Il vostro prossimo spettacolo, «Paradiso», vi riporta a Dante: che forma avrà? L’esperienza della «Divina Commedia» rimanda infatti a un lavoro con moltissime persone, attori non professionisti che è ora impedito dalla pandemia.
Abbiamo lanciato una chiamata pubblica online ai cittadini e stiamo procedendo su un doppio dispositivo. Ci muoviamo su vari piani di lavorazione, collaboriamo con l’Accademia di Brera, coi cittadini, però dobbiamo procedere diversamente dalle altre volte: anche questa è una scommessa. Non sappiamo quando debutteremo come saranno le regole, abbiamo un impegno col Ravenna festival quindi la prima dovrebbe essere in estate. È prevista la presenza dei cittadini che però non saranno centinaia come in Inferno o Purgatorio dove avevamo settanta/ottanta persone a sera che arrivavano da tutta Italia e anche dall’estero. Pensiamo di lavorare con dodici uomini che danzano, dodici santi, venti donne, sono numeri piccoli ma non possiamo fare altrimenti, i costumi si devono sanificare, mandare in lavanderia, ci sono i tamponi da fare pure se non ci sarà prossimità. Come luogo per lo spettacolo abbiamo pensato ai giardini pubblici di Ravenna che ci permettono di sperimentare più soluzioni per i corpi nello spazio.

I teatri sono chiusi ormai da mesi, ci sono i ristori ma non si riesce a progettare una riapertura. In Spagna invece si danno sostegni per rimanere aperti, voi cosa ne pensate?
C’è una tendenza a riposizionarsi, noi non lo facciamo, capiamo le esigenze ma lo streaming è una formula che non ci appartiene. Il nostro teatro in questi mesi è sempre stato aperto (i ristori le Albe li hanno trasferiti alle compagnie cittadine giovani, ndr) per ospitare le residenze però non è la stessa cosa che col pubblico. L’impressione è che manca una visione, dare degli aiuti per riaprire è importante anche perché molti teatri con meno di mille persone fanno fatica. Invece si riesce solo a elargire soldi ai teatri nazionali o pubblici e si rimane in una prigione. Appena si potrà noi riapriremo subito, chi è in residenza potrà debuttare, avere finalmente la possibilità di confrontarsi con gli spettatori.
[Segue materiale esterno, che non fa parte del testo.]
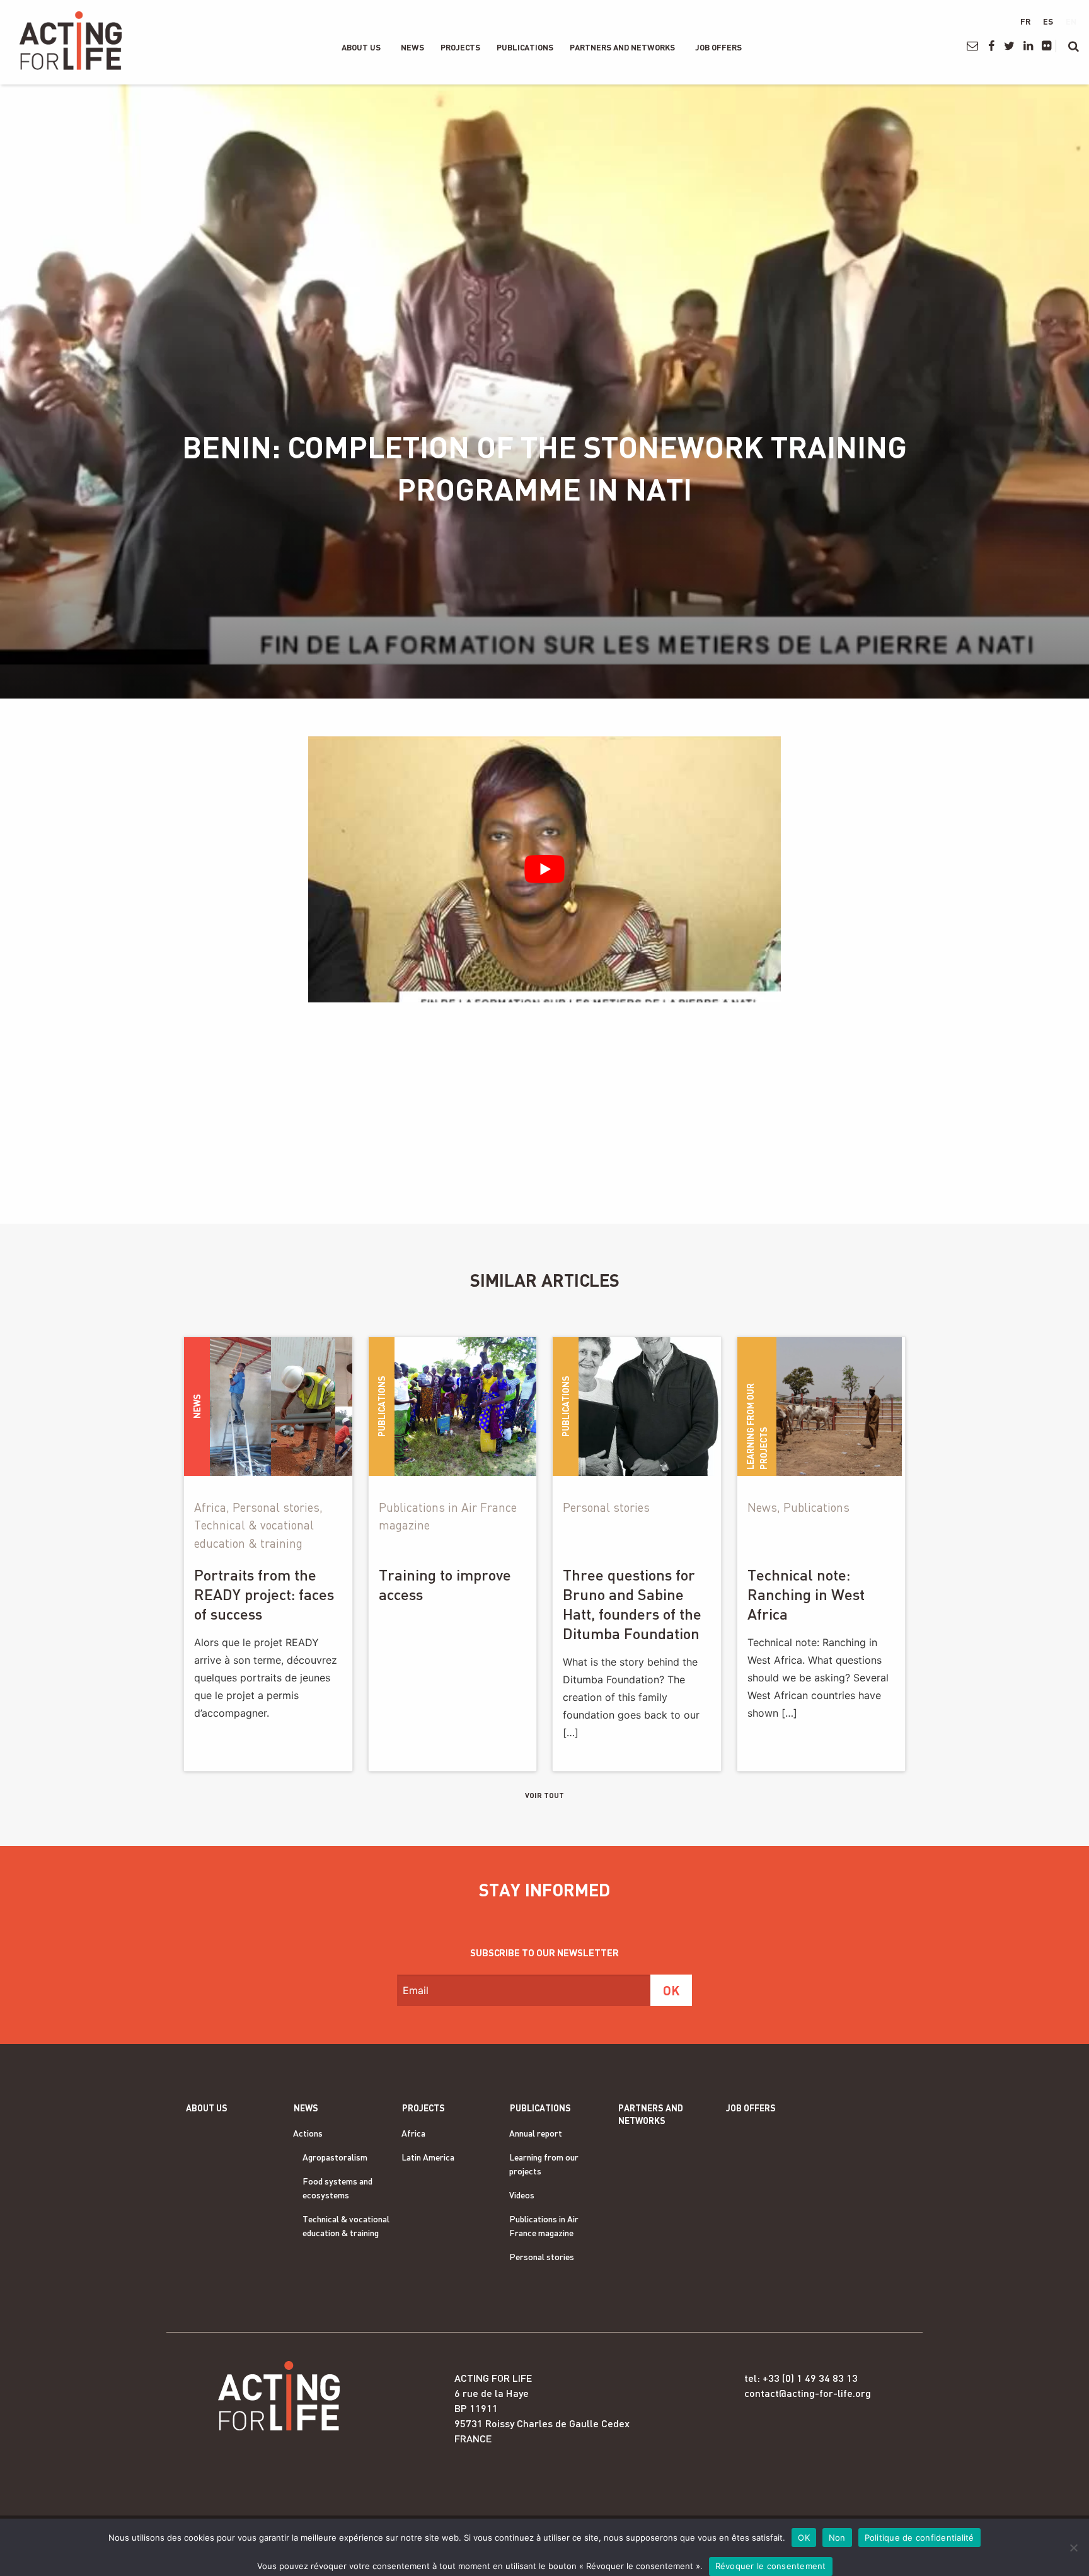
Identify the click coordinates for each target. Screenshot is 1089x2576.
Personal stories (541, 2256)
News (412, 47)
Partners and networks (622, 47)
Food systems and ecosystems (337, 2188)
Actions (308, 2133)
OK (804, 2537)
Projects (460, 47)
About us (361, 47)
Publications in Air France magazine (544, 2225)
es (1048, 21)
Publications (525, 47)
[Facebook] (991, 46)
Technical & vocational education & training (345, 2225)
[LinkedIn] (1027, 46)
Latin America (427, 2157)
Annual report (535, 2133)
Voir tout (544, 1794)
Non (837, 2537)
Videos (521, 2195)
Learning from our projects (544, 2164)
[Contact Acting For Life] (973, 46)
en (1071, 21)
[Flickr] (1046, 46)
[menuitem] (361, 46)
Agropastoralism (334, 2157)
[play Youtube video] (544, 869)
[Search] (1073, 46)
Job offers (718, 47)
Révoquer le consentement (770, 2566)
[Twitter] (1009, 46)
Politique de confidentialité (919, 2537)
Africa (413, 2133)
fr (1025, 21)
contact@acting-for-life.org (807, 2393)
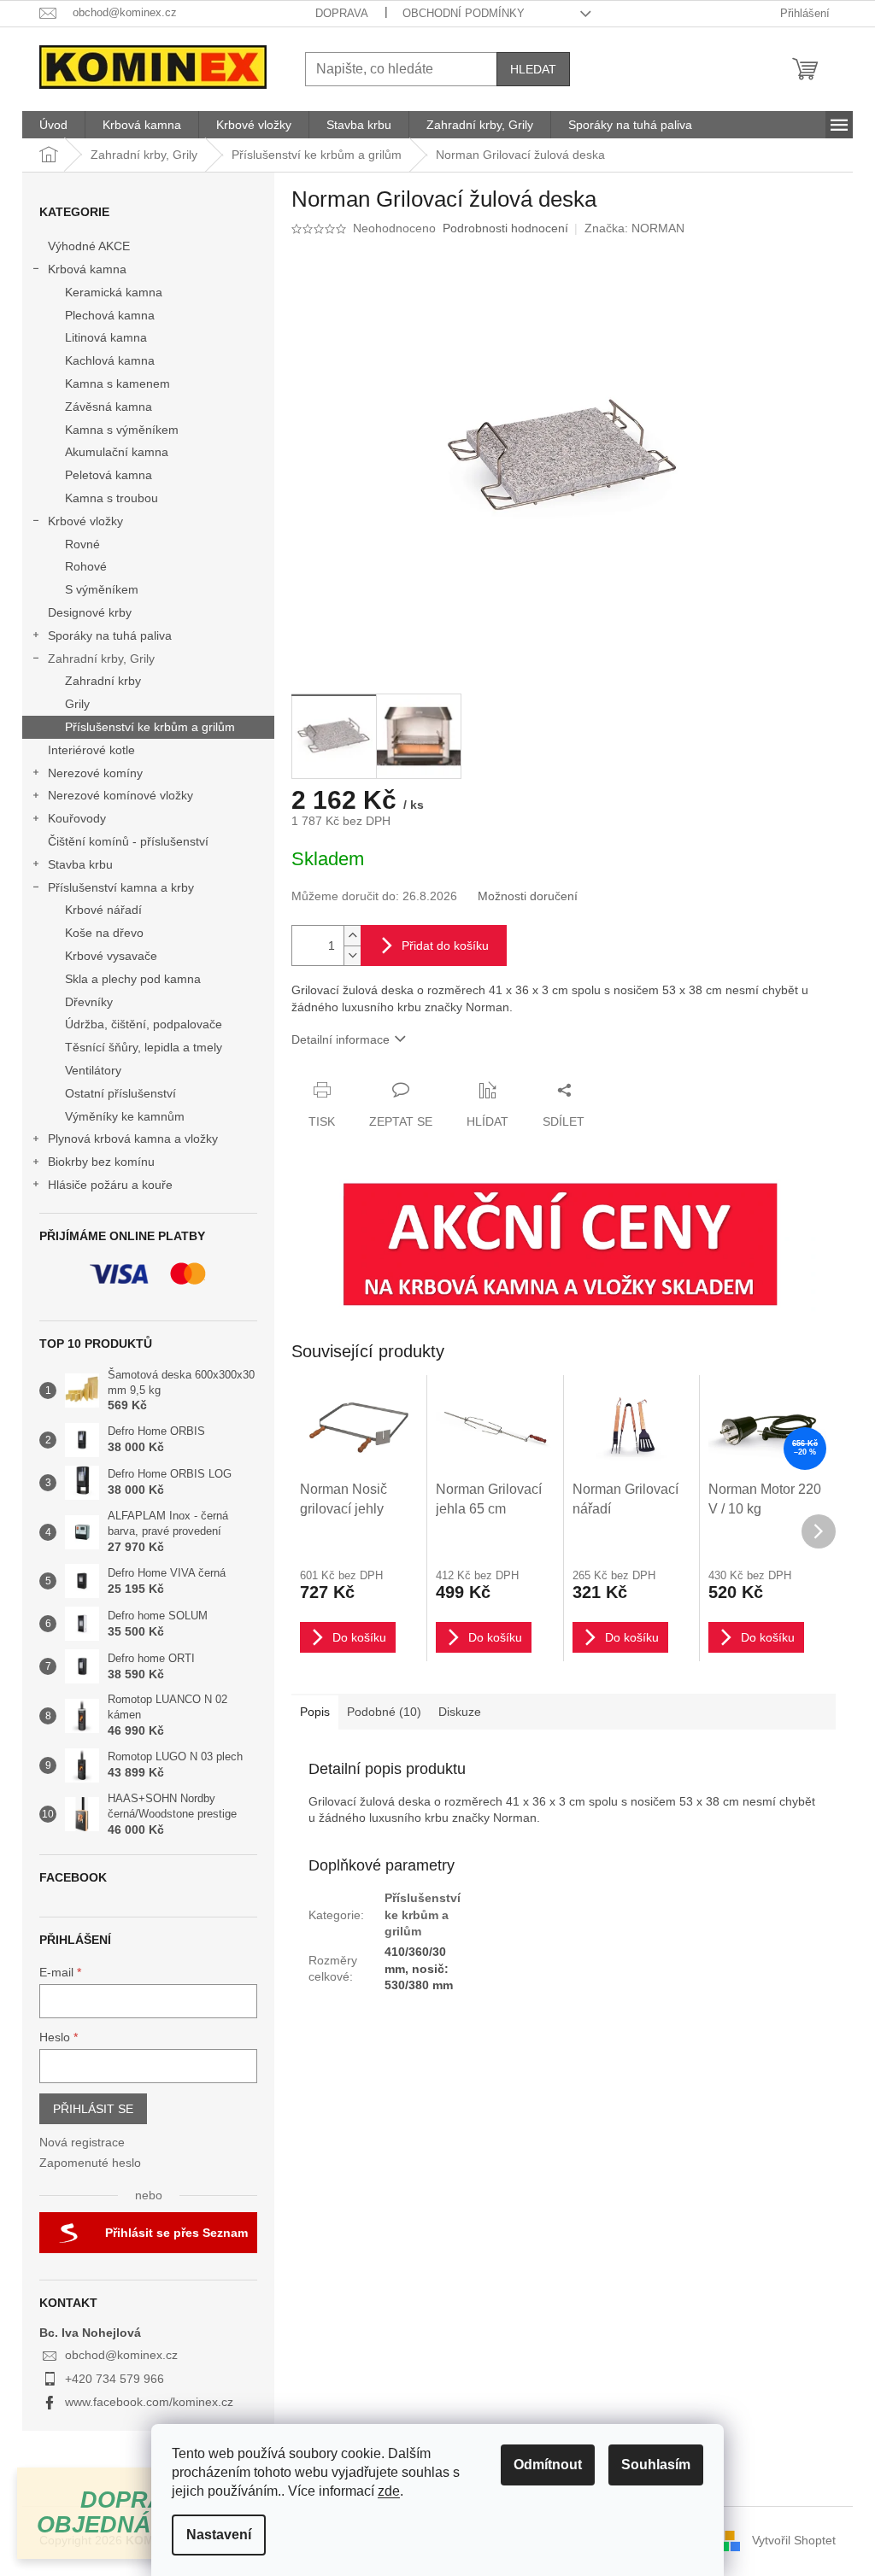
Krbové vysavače (111, 956)
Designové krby (90, 612)
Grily (77, 704)
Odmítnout (548, 2464)
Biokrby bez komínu (101, 1161)
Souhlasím (655, 2464)
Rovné (82, 544)
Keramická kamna (113, 292)
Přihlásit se (93, 2109)
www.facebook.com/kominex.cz (149, 2402)
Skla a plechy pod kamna (133, 979)
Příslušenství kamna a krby (121, 887)
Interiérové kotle (91, 750)
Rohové (86, 566)
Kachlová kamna (110, 360)
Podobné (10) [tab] (384, 1711)
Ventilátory (93, 1070)
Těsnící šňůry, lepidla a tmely (143, 1047)
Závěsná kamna (108, 406)
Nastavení (218, 2534)
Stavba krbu (80, 864)
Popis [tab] (315, 1711)
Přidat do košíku (445, 945)
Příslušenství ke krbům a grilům (150, 727)
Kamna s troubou (111, 498)
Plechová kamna (110, 315)
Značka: (634, 228)
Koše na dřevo (104, 933)
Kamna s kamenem (117, 383)
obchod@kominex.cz (121, 2355)
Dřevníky (89, 1002)
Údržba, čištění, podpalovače (143, 1024)
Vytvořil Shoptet (794, 2540)
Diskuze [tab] (459, 1711)
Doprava (341, 13)
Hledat (533, 69)
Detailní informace (340, 1039)
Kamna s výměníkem (122, 429)
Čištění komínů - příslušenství (128, 841)
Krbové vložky (85, 521)
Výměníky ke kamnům (125, 1116)
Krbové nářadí (103, 909)
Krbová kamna (87, 269)
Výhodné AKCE (89, 246)
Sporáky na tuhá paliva (110, 635)
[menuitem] (53, 124)
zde (389, 2491)
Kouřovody (77, 818)
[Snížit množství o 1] (352, 955)
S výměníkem (101, 589)
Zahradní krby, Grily (101, 658)
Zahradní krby (103, 681)
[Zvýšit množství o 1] (352, 936)
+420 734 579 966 (114, 2379)
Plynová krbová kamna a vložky (133, 1138)
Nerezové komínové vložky (120, 795)
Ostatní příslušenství (120, 1093)
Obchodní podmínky (463, 13)
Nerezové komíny (95, 773)
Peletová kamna (108, 475)
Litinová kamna (106, 337)
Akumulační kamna (116, 452)
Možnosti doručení (528, 896)
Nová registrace (82, 2142)
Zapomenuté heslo (90, 2162)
Nel vostro nuovo film, «ER», ripercorriamo la storia delle Albe seguendo Ermanna in una lunga camminata in campagna. I vostri archivi assumono una nuova prospettiva di memoria nel corpo dell’attrice, nel suo volto, in ogni trasformazione dei suoi personaggi.
Premetto che Ermanna non ci ha lavorato, ER era un mio desiderio da lungo tempo, e il nostro archivio che è molto ricco è stato prezioso. Potevo fare un film di sette ore tanto era il materiale a disposizione! La guida è diventata invece quella camminata in campagna che è anche l’unica ripresa che ho fatto nella mia vita per provare una macchina da presa. L’avevamo girata per gioco, era una specie di esercizio, non avrei mai pensato che un giorno l’avrei utilizzata in un film. Questa camminata dell’attrice nella sua vita è anche una discesa agli inferi, nella psiche delle sue creature che ci mostra come un’unica figura ne diviene tante – Ermanna le chiama «il suo condominio». Ne incontriamo sette, dalla madre di Pantani a Madre Ubu – che un po’ si sono chiamate fra di loro e hanno chiamato me. Insieme a Francesco Tedde ci siamo dedicati al montaggio giorno e notte in modo da curare ogni singolo passaggio. Abbiamo avuto anche dei materiali girati da Gianni Celati, quattro ore di un suo film mai montati da cui abbiamo preso la parte dove Ermanna parla con gli asini.